Recently my grandmother got close to me and whispered in my ear something she has told me since I can remember, “The most valuable perfumes come in the tiniest bottles.” Like she did when I was young, she was trying to make me feel better after someone has poked fun of me for being 4’11 ½” tall. So I credit my grandmother some for my appreciation of all things tiny, small, little, or diminutive. In fact, like many people, I am very fascinated by small objects. Some of my most favorite material possessions are those that I can hold in one hand.
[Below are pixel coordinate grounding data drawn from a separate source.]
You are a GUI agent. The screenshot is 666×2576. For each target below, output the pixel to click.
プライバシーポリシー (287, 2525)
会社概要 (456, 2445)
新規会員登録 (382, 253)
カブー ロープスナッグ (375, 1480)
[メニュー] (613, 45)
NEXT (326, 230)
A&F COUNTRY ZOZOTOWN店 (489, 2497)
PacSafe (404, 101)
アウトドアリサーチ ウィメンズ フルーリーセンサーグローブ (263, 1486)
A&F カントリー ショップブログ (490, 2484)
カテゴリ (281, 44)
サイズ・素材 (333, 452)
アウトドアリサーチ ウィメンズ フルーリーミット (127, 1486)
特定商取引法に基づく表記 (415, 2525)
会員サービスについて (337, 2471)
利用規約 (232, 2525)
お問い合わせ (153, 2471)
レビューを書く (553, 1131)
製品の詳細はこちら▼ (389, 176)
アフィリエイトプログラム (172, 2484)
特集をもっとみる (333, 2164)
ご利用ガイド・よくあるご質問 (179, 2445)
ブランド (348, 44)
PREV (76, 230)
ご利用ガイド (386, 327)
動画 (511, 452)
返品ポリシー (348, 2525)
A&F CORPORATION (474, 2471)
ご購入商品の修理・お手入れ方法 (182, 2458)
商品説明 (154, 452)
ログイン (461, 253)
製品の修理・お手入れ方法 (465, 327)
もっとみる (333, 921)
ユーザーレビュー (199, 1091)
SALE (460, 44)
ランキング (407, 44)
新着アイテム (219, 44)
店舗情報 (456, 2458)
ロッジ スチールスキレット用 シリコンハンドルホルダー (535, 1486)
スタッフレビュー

In college I found some instructors asking me, “Why are you scared to work big?” I have never been scared to do big work, nor I am incapable of creating larger pieces. I choose to work small. I really don't see why to take up more space if you can accomplish your goal on a smaller canvas. Plus, I find it more challenging to create work on a limited surface area than when the sky is the limit. Every brushstroke that you position on a tiny canvas has to be highly important. You must edit perfectly so that the art work is complete, but not crowed-no needless lines, dots, colors, etc. This also applies to symbolism/ meaning. If there is a statement that is needed to be expressed, it must be done with precision within the boundaries allowed.
Another characteristic that I enjoy about smaller scale work, whether in my work or in work by other artists, is the sense of intimacy that comes from standing inches from an art piece. This intimacy is also a result of the ability for portability provided by small objects, and the idea that we all have the space for them in our lives.
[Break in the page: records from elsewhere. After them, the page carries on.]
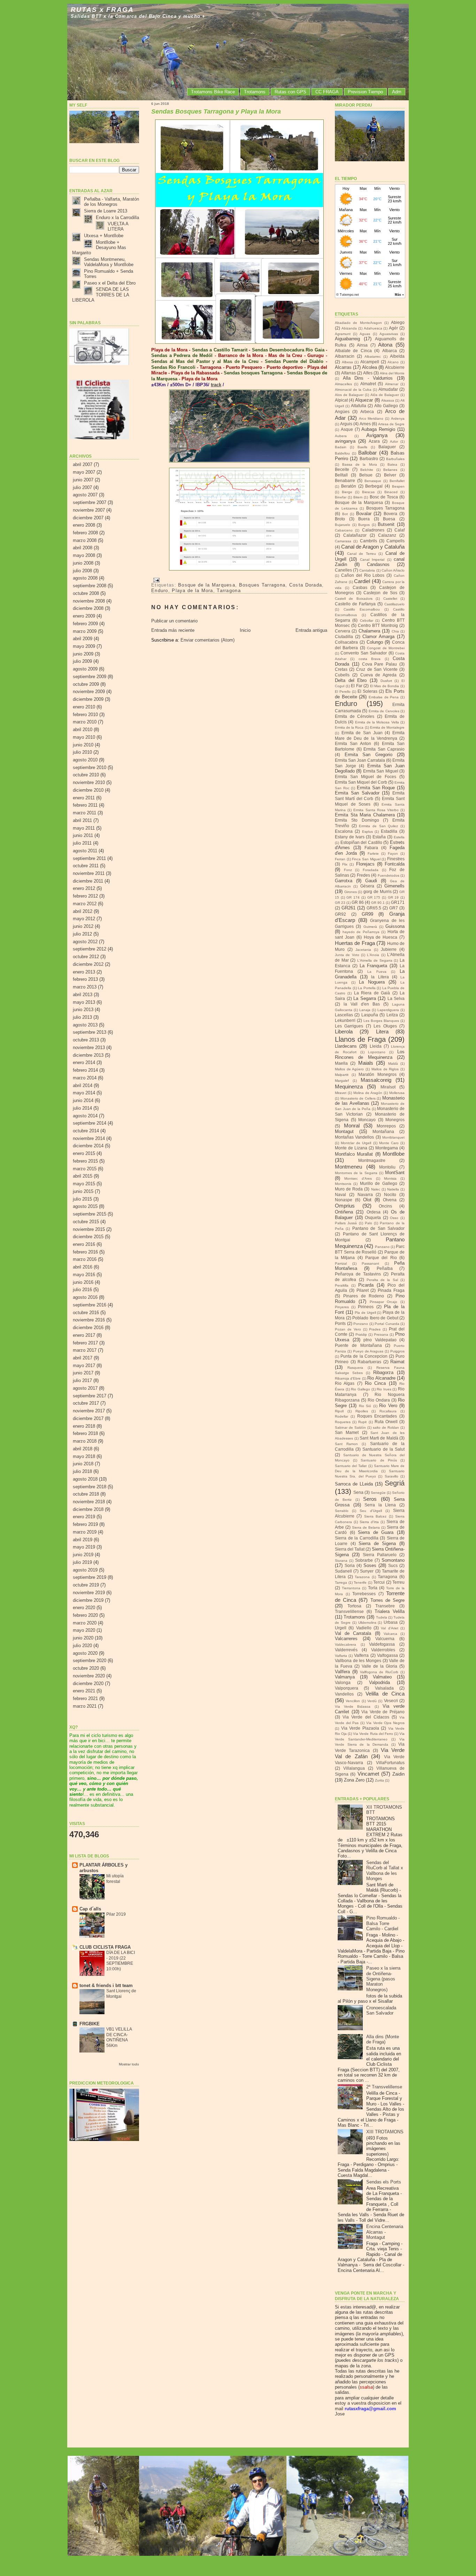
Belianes (390, 470)
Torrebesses (364, 1594)
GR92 (340, 914)
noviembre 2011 (89, 873)
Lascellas (344, 1015)
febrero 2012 (85, 896)
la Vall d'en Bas (362, 1004)
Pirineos (366, 1307)
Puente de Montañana (358, 1345)
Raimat (397, 1361)
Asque (347, 429)
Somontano (393, 1560)
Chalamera (369, 631)
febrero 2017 (85, 1342)
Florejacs (365, 864)
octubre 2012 (86, 956)
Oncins (385, 1206)
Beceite (342, 469)
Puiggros (397, 1351)
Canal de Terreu (361, 554)
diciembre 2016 (88, 1327)
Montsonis (343, 1184)
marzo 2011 (84, 812)
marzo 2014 (85, 1077)
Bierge (347, 492)
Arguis (346, 424)
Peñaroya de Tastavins (358, 1274)
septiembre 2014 (89, 1123)
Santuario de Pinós (379, 1460)
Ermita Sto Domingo (357, 820)
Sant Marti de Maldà (379, 1438)
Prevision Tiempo (365, 91)
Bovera (390, 514)
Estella (399, 837)
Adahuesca (373, 328)
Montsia (390, 1178)
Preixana (381, 1334)
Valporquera (346, 1688)
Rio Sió (365, 1406)
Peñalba (385, 1268)
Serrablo (341, 1511)
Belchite (366, 470)
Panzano (382, 1247)
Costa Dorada (305, 585)
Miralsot (388, 1087)
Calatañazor (355, 535)
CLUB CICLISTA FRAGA (105, 1947)
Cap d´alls (90, 1908)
What got me thinking about the value of small art works is an e-mail I received regarding the artist Peggy Preheim. The Philbrook Museum of Art continues to exhibit work by this talented contemporary artist. Her work is small, but impacted with meaning and crucial details that require wonderfully close and extensive analysis. Her work, like many small works, at a distance appear to be quiet and delicate. Instead, they are strong in symbolism, composition and technique. I encourage you to visit Philbrook and experience the sight of 55 of Preheim’s drawings, photographs, and sculptures--up close and personal.
The challenges may be different, but work that is small in size is just as important and as valuable as larger pieces. They require talent, vision, and perfected techniques to make them successful—no different than larger works.